KEBERADAAN Gerbang Kudus Kota Kretek (K3) di perbatasan antara Kabupaten Kudus dan Kabupaten Demak, tepatnya di dekat jembatan Tanggul Angin, diakui atau tidak, pada saatnya akan menjadi bangunan yang akan primadona baru di Kota Kretek.
Pembangunan Gerbang K3 yang anggun nan menawan itu, dilatarbelakangi atas realitas Kabupaten Kudus sebagai salah satu pusat industri kretek di tanah air. Maka, kehadiran Gerbang K3 ini pada dasarnya menjadi penegas identitas Kudus sebagai Kota Kretek.

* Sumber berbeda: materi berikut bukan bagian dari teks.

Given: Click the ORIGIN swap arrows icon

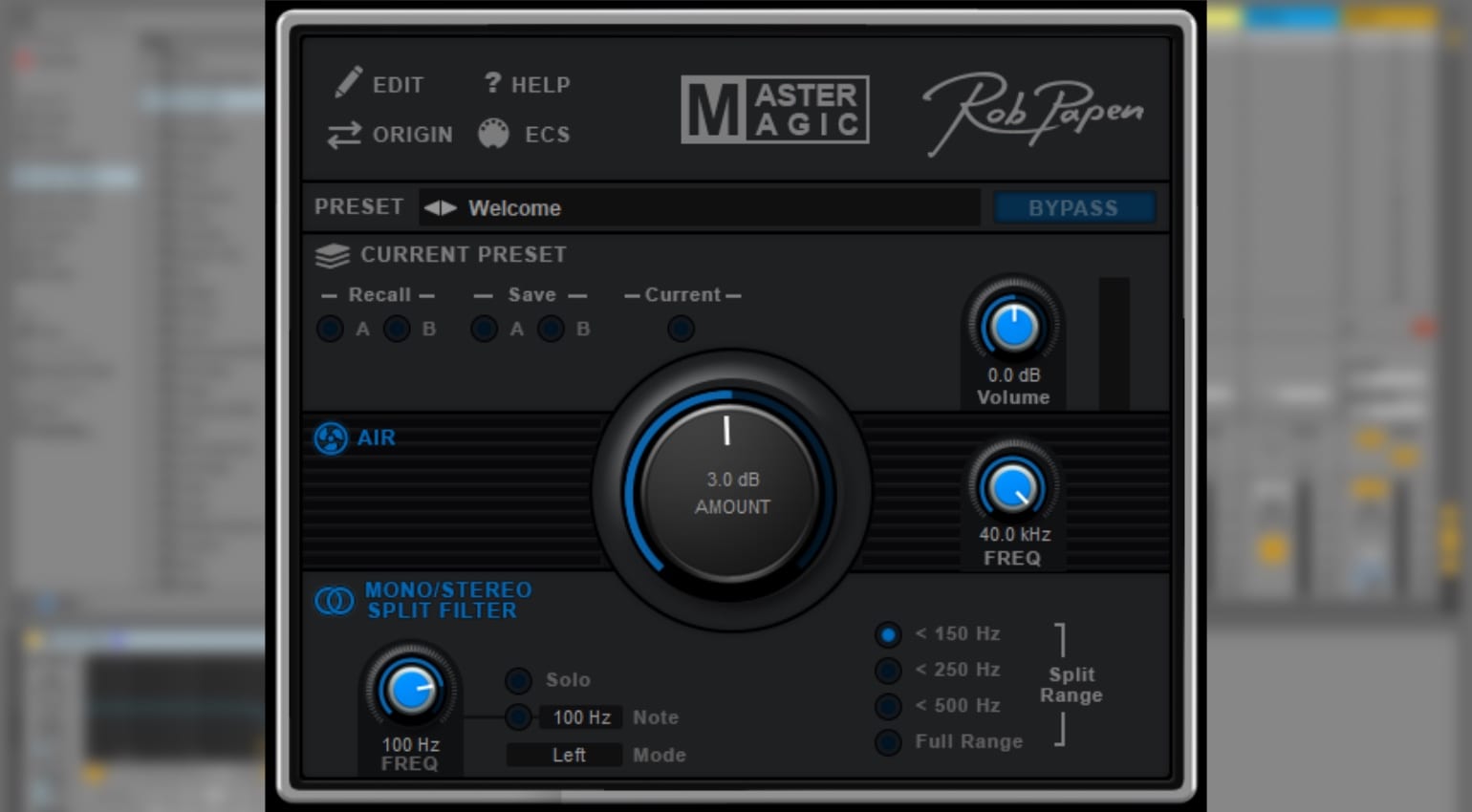Looking at the screenshot, I should [x=344, y=135].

Riwayat mengenai penemuan kretek secara turun temurun, adalah berkat kreasi H. Djamhari, yang kemudian produksi secara massal pemasaran secara profesional, dikembangkan oleh Ki Niti Semito, yang oleh publik dikenal sebagai ‘’Raja Kretek’’.
Bermula dari penemuan H. Djamhari dan dikembangkan oleh Ki Niti Semito, hingga kini Kabupaten Kudus dikenal sebagai salah satu pusat industri kretek tanah air. Keberadaan perusahaan-perusahaan seperti PT. Djarum, PT, Nojorono, PR. Sukun, dan industri kretek lain sekala menengah dan kecil lain, secara tidak langsung menjadi penasbih Kudus sebagai Kota Kretek.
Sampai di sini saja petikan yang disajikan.